The food and beverage (F&B) sector is juggling even tougher math in 2025. Wage growth and tariff pressures on one side, and the need to provide guest value, speed and consistency on the other.

Expert Market’s Food & Beverage Industry Report 2025, sponsored by Toast, distills the state of the industry from a nationally representative survey of 628 US F&B professionals. This year’s findings cover staffing shortages, the impact of wages and tariffs, where businesses are (and aren’t) adopting automation and AI, and how businesses are diversifying their revenue streams.

The operators winning right now are the ones who can “control the controllables”, such as pricing, product mix and helpful technology, to protect profitability. Staffing continues to be the top pain point this year, with many restaurants raising menu prices to keep up.

Below, we unpack all the data, highlight what’s changed (including why general business confidence is markedly positive this year) and share practical recommendations for 2025.

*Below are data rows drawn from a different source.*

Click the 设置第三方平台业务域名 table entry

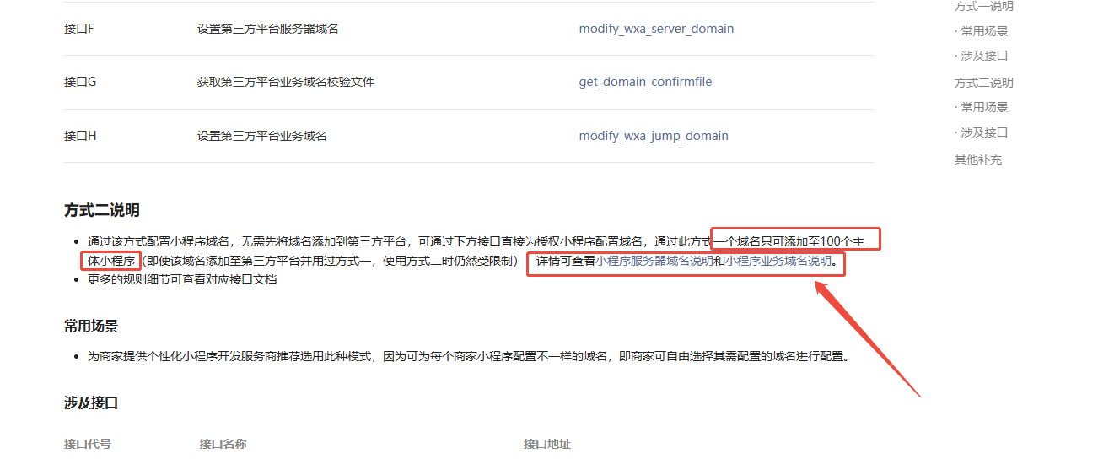262,136
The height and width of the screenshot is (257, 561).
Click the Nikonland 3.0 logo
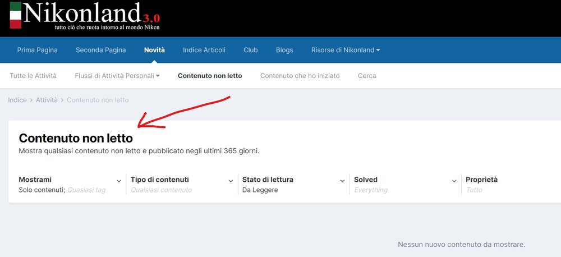[x=85, y=16]
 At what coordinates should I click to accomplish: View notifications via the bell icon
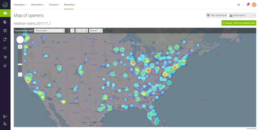click(247, 5)
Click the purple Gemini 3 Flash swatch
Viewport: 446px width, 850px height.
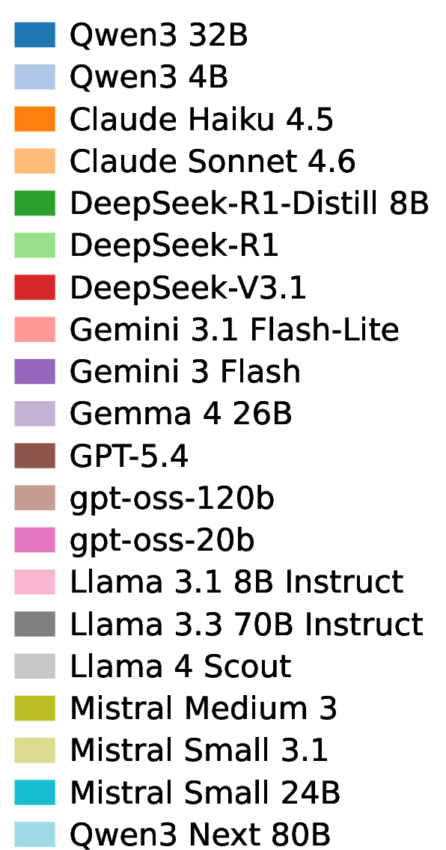click(x=34, y=371)
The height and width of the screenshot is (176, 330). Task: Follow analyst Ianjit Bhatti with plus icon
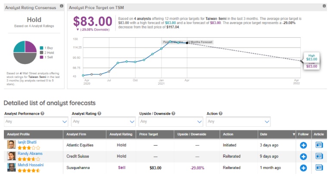[x=303, y=145]
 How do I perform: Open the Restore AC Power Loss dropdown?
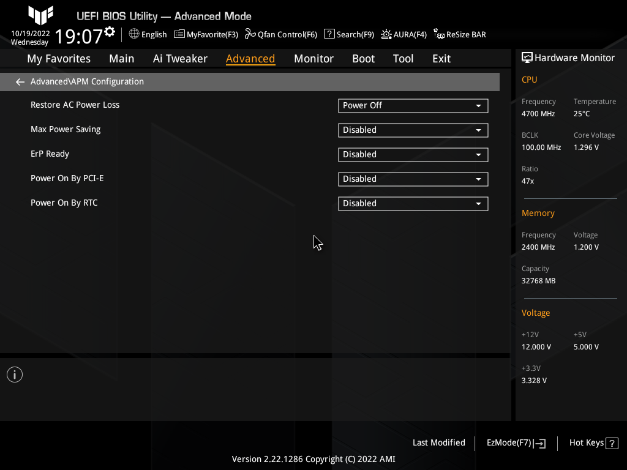click(x=413, y=105)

Key Food and Beverage Industry Trends in 2025

  • Labor is still the main headache. 38% of US F&B professionals name staffing (recruitment, retention and training) as their most significant challenge. Over 85% say labor issues are affecting operations today.
  • Wages and tariffs are pushing prices up. 62% have raised menu prices to offset wage increases; 60% report being directly affected by tariffs, with the most common tariff impact being increased menu prices (47%).
  • Ingredients are the big profitability threat. 76% say rising ingredient costs significantly impact profitability.
  • Consumer expectations have shifted, and most operators feel it. 80% report being impacted, with affordability/value the single hardest expectation to meet.
  • Confidence is up. 71% describe their business outlook for the next 12 months as positive.
  • Tech investment is near-universal, but automation isn’t mainstream yet. 98% invested in software/technology in the past year, yet 38% are not currently adopting automation.
  • Operators are betting on customer experience over back-office spend. 26% cite customer experience as the most important priority for long-term success; investment cuts hit people/HR hardest (53%).
  • Diversification is real. New revenue plays include expanded off-premise (33%), retail and consumer packaged goods (27%), and experiential offerings (21%).
All statistics are sourced from Expert Market’s Food & Beverage Industry Report 2025.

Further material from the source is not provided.